Some of these challenges include the technological revolution taking place that will impact everything that we do - from the way we live and work to the way we interact with each other. This technological revolution is known as the Fourth Industrial Revolution and is described by the World Economic Forum as:
“The possibilities of billions of people connected by mobile devices - with unprecedented processing power, storage capacity, and access to knowledge - are unlimited. And these possibilities will be multiplied by emerging technology breakthroughs in fields such as artificial intelligence, robotics, the Internet of Things, autonomous vehicles, 3D printing, nanotechnology, biotechnology, materials science, energy storage and quantum computing.”
While many articles on this topic refer to accountants’ jobs being taken over by robots, there is still a critical role for CAs (SA) to play by creating value for the businesses in which they work. There is no doubt that while we have no way of knowing how this will fully impact us as CAs (SA), the rate of change is exponential and cannot be ignored.
This topic was recently discussed at an Academic Trainee workshop, and while there was limited time for an in-depth exploration of how this will impact us in the future, the group came up with some interesting suggestions to ensure that CAs (SA) of the future are more than just bean counters:
ü Incorporating technology into the curriculum and training contract more effectively. “In an ever-changing technological environment, we need to adapt to reflect advances,” the trainees commented. Moving from paper-based audit procedures to a paperless environment is going to need to happen sooner rather than later.
ü Changing the teaching and learning approach to a more interactive one, focusing on the development of skills (such as critical thinking) and life-long learning.

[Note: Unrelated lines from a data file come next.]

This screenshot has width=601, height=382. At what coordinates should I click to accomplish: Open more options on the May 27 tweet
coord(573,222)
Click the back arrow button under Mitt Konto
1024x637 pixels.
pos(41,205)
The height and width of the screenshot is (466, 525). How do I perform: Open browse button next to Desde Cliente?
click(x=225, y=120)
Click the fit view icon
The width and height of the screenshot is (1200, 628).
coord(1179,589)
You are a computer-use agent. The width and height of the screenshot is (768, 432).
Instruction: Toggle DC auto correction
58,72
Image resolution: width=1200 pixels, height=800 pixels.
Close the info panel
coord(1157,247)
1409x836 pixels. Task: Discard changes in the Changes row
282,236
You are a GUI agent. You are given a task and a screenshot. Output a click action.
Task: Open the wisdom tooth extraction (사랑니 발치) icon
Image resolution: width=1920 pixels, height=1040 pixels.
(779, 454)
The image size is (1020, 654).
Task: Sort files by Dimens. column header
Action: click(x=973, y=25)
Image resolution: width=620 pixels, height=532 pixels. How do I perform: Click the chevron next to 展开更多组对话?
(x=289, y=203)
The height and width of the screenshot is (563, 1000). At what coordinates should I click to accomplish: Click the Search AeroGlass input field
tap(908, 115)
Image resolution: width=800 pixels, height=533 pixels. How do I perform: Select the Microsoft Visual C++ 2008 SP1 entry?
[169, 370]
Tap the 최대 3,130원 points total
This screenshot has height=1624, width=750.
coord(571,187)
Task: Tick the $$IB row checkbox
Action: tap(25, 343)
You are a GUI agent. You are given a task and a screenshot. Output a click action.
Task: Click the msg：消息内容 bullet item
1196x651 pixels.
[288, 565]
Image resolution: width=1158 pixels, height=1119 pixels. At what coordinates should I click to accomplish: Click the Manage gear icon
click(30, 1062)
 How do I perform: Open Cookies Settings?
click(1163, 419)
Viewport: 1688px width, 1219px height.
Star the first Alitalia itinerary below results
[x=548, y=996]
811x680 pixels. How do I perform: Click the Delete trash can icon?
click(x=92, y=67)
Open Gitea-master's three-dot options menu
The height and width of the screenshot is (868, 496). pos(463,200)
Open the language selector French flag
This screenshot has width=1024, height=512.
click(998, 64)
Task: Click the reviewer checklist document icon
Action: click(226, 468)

Simply learning to pass exams is not effective for the long-term success of the profession. The academic trainees proposed making the curriculum more practical in order to stimulate a love for learning and equip students with the necessary skills to research and learn on their own. Techniques such as an assignment/lecture swop – having to complete the assignment before the lecture on the topic is given to facilitate research and reading – could assist in this area.
ü Increased emphasis on pervasive skills. Greater focus needs to be placed on developing the pervasive skills that CAs (SA) need to be successful, so strategic thinking, important communications skills and problem-solving skills should have more focus in the CA programme.
“The ability to adapt to change will prevent the CA (SA) designation from becoming redundant, so students and trainees need to start learning those skills as early as possible,” the workshop participants concluded.